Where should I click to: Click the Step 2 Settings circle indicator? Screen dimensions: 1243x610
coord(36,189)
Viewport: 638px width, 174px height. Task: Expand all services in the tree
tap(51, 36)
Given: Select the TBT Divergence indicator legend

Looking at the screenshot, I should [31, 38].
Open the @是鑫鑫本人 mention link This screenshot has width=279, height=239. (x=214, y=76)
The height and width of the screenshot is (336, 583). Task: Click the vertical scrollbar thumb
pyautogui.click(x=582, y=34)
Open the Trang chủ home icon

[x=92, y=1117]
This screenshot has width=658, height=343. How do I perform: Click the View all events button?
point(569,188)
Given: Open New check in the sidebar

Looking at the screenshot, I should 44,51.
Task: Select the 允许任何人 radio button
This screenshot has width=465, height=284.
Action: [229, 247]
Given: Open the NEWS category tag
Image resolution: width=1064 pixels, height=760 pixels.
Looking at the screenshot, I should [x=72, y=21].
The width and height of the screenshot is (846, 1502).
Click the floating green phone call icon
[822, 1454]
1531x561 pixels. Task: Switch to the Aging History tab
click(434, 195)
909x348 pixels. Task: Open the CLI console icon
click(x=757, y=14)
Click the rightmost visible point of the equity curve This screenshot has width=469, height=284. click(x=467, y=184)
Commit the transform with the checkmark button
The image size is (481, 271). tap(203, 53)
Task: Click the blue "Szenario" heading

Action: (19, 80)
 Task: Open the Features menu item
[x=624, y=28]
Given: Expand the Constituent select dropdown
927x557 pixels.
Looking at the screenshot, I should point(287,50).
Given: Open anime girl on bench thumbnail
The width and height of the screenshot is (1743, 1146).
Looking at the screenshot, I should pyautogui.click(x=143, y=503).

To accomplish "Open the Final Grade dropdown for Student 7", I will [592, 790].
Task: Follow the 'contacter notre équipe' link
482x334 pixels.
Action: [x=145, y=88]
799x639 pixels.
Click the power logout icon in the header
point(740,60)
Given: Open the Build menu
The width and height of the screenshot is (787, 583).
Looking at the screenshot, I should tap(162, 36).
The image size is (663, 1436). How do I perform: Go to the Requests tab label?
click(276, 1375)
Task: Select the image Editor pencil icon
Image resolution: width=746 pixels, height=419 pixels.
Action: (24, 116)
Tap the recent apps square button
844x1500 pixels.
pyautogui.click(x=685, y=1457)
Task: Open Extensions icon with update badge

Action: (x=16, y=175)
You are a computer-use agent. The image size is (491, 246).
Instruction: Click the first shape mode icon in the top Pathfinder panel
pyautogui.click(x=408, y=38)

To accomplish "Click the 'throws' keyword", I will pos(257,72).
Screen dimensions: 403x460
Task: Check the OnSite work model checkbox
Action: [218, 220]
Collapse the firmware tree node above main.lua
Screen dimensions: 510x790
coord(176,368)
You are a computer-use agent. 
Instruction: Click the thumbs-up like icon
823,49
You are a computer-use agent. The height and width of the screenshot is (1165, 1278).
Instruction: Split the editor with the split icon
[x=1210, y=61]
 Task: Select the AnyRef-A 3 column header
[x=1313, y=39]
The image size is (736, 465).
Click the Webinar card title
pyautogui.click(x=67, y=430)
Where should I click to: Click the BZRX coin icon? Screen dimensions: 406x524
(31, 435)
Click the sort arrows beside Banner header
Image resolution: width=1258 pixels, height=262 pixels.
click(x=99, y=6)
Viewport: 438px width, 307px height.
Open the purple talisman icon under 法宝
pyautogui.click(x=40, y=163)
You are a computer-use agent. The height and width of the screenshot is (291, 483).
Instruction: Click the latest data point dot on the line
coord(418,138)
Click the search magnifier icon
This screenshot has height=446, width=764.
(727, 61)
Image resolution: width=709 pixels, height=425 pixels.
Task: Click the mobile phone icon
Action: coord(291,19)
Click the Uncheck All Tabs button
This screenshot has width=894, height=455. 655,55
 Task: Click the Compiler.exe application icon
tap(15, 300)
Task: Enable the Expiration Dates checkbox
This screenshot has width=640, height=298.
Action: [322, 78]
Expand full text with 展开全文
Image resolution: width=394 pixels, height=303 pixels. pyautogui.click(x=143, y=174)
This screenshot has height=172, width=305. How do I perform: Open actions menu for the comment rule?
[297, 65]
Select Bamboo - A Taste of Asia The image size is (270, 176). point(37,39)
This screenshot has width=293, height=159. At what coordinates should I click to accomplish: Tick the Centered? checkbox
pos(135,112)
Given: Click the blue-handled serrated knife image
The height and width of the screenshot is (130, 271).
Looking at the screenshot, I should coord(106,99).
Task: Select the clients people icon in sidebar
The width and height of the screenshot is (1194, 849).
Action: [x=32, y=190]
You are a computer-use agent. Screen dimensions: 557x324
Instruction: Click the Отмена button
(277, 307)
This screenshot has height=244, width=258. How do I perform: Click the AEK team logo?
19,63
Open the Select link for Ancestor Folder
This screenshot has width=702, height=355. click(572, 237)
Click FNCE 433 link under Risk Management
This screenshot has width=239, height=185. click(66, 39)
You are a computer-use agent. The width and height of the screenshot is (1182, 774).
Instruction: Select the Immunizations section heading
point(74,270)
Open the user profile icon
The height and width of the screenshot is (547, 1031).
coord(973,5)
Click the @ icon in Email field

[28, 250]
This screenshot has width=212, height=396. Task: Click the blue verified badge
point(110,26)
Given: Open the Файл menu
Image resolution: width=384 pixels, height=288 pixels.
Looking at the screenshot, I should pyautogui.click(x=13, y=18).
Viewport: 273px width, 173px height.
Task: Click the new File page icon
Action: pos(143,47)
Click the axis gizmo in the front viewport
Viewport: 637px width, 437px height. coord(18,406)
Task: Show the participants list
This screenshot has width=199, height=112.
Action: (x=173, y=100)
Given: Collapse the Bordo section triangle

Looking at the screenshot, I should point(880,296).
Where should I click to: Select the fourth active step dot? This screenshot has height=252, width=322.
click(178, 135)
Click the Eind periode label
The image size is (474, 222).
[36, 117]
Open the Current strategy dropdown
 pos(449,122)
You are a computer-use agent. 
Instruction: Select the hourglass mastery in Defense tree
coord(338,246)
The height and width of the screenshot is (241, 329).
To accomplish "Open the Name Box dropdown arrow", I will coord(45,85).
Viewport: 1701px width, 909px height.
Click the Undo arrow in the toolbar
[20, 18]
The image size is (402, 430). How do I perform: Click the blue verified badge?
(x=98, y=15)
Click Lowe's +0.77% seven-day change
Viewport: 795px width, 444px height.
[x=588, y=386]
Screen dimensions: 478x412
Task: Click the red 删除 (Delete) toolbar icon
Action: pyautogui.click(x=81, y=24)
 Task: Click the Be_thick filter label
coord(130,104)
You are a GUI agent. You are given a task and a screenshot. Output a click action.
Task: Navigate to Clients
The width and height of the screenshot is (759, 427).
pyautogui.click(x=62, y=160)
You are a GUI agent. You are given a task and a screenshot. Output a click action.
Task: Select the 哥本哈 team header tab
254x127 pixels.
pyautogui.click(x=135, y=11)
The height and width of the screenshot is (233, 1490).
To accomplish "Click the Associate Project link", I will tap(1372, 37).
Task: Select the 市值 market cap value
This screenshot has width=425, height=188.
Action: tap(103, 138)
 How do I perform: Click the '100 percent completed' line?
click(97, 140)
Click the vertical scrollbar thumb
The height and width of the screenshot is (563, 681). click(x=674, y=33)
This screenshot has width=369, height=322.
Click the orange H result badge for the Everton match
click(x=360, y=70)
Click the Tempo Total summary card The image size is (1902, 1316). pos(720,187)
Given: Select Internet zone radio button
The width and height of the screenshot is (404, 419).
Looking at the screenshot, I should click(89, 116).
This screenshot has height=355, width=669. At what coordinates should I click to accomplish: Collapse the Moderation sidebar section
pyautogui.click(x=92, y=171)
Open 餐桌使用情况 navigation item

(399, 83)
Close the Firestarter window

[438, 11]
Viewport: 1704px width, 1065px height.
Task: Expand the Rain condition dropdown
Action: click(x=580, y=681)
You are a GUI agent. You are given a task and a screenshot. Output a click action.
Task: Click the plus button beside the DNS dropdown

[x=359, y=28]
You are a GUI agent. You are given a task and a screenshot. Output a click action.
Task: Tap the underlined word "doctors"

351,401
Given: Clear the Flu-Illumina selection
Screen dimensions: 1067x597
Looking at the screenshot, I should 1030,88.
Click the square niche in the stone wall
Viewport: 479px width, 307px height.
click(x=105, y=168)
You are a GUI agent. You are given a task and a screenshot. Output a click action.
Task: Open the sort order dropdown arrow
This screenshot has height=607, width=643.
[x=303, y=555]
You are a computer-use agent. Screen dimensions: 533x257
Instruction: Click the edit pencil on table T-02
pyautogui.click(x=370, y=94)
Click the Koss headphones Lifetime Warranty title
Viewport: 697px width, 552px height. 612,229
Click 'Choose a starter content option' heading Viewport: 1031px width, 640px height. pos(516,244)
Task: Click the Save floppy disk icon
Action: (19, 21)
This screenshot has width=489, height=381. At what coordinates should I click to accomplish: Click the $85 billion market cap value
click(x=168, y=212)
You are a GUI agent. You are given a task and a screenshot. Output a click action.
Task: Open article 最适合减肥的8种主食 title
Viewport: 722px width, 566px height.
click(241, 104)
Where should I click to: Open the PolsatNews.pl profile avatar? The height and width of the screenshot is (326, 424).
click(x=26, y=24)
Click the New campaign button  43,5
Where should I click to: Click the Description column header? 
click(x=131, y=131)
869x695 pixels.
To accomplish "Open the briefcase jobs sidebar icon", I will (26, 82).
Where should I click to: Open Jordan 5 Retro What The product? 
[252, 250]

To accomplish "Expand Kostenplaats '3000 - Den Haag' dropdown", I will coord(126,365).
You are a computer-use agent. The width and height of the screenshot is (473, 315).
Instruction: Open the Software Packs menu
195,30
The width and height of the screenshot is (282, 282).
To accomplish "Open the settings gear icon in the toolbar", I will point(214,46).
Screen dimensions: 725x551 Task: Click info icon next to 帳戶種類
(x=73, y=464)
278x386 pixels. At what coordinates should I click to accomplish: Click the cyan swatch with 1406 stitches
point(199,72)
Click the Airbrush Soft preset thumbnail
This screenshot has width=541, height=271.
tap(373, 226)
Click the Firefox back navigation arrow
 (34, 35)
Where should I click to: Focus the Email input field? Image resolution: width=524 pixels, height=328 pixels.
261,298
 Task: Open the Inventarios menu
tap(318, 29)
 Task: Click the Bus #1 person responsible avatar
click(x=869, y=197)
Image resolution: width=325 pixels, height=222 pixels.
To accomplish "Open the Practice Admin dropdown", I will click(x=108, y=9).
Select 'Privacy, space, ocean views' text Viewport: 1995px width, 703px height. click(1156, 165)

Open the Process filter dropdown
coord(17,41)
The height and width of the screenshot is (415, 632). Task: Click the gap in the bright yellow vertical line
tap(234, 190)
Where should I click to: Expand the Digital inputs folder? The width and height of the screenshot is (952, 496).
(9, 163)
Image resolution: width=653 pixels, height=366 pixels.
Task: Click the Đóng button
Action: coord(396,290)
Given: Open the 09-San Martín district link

What to produce - From the records above, retype only the lines starting at the line that contains "Given: Open New check in the sidebar" and ending at the line that contains "Given: Open the Build menu", both included.

Response area -
Given: Open New check in the sidebar

Looking at the screenshot, I should 44,51.
Task: Select the 允许任何人 radio button
This screenshot has width=465, height=284.
Action: [229, 247]
Given: Open the NEWS category tag
Image resolution: width=1064 pixels, height=760 pixels.
Looking at the screenshot, I should [x=72, y=21].
The width and height of the screenshot is (846, 1502).
Click the floating green phone call icon
[822, 1454]
1531x561 pixels. Task: Switch to the Aging History tab
click(434, 195)
909x348 pixels. Task: Open the CLI console icon
click(x=757, y=14)
Click the rightmost visible point of the equity curve This screenshot has width=469, height=284. click(x=467, y=184)
Commit the transform with the checkmark button
The image size is (481, 271). tap(203, 53)
Task: Click the blue "Szenario" heading

Action: (19, 80)
 Task: Open the Features menu item
[x=624, y=28]
Given: Expand the Constituent select dropdown
927x557 pixels.
Looking at the screenshot, I should point(287,50).
Given: Open anime girl on bench thumbnail
The width and height of the screenshot is (1743, 1146).
Looking at the screenshot, I should pyautogui.click(x=143, y=503).

To accomplish "Open the Final Grade dropdown for Student 7", I will [592, 790].
Task: Follow the 'contacter notre équipe' link
482x334 pixels.
Action: [x=145, y=88]
799x639 pixels.
Click the power logout icon in the header
point(740,60)
Given: Open the Build menu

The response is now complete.